In the entries below, find the lines with the word "computer" and copy them.
####################
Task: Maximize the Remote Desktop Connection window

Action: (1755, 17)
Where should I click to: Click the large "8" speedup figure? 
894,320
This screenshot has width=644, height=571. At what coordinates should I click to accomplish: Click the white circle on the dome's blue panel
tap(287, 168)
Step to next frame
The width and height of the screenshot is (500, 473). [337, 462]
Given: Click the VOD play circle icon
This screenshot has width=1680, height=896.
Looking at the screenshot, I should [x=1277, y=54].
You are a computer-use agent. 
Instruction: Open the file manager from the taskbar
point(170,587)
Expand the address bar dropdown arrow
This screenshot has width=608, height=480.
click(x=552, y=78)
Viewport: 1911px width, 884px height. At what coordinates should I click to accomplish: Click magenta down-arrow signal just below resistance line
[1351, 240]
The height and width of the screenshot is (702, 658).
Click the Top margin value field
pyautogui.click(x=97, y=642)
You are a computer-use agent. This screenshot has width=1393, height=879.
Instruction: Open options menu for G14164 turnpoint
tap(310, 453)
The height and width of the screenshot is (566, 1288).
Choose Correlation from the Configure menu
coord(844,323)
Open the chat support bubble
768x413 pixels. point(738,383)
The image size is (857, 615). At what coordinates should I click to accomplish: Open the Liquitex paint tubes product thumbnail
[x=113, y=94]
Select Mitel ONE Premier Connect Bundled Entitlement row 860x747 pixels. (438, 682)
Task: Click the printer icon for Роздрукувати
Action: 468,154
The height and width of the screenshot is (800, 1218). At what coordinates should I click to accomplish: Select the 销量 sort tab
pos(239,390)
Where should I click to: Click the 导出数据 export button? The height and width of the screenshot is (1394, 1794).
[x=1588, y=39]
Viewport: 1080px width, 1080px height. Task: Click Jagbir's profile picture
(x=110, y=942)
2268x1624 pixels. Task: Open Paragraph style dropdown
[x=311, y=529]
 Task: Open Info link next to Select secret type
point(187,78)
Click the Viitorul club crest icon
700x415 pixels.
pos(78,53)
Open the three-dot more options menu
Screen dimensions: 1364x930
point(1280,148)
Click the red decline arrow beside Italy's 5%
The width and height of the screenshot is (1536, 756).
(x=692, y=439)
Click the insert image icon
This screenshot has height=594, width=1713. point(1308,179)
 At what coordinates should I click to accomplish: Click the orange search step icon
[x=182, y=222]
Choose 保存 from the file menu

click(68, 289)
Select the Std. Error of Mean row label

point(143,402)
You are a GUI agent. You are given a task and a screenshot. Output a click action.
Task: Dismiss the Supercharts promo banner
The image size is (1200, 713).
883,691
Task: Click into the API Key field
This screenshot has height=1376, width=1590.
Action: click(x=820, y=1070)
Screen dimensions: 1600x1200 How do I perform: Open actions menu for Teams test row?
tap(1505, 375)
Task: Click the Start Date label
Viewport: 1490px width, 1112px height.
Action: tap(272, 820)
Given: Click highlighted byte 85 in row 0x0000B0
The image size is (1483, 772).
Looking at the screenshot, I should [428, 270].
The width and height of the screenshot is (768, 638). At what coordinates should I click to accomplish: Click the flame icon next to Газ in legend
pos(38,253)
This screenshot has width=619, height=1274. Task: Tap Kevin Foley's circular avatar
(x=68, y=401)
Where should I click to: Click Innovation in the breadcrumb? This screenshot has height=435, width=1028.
####################
→ Response to this exercise:
You are a computer-use agent. 
You are a computer-use agent. This screenshot has width=1393, height=879.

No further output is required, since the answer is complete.